Restaurant information
- Established: September 10, 2022
- Closed: October 31, 2024
- Owner: Shota Nakajima
- Location: 714 East Pike Street, Seattle, King, Washington, 98122, United States
- Coordinates: 47°36′51″N 122°19′22″W﻿ / ﻿47.6143°N 122.3227°W

= Kōbo Pizza =

Defunct pizzeria in Seattle, Washington, U.S.

Kōbo Pizza was a pizzeria in Seattle, in the U.S. state of Washington. Owner Shota Nakajima opened the restaurant in the Pike Motorworks building on Capitol Hill in September 2022. It closed permanently in October 2024.

== Description ==
Kōbo Pizza operated at Redhook Brewlab, in the Pike Motorworks building on East Pike Street on Seattle's Capitol Hill, serving square-shaped Detroit-style pizza. "Kōbo" means "yeast" in Japanese. Pizza dough was made with milk, buttermilk, and clarified butter to resemble Japanese milk bread.
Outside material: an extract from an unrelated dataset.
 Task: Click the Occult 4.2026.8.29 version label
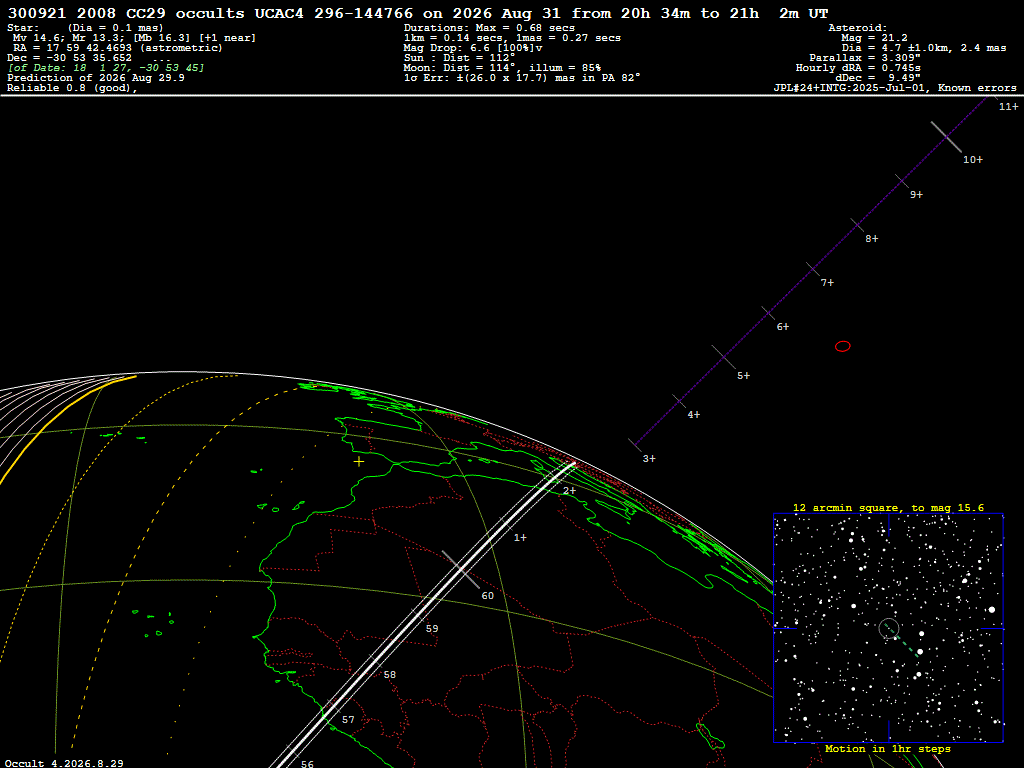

Pizza varieties included The Flat-Earther, a variant of the Pizza Margherita with mozzarella and basil on a red sauce, and The Hot Neighbor, which had fried chicken from the neighboring restaurant Taku, as well as Monterey Jack, cilantro, and koji hot sauce. The Dodger, which was named after the owner's dog, had teriyaki brisket, cheddar cheese, tonkatsu, and Kewpie mayonnaise. The Ginny had pepperoni, cheese, and garlic honey. Some pizzas, including The Dodger, also had shredded cabbage.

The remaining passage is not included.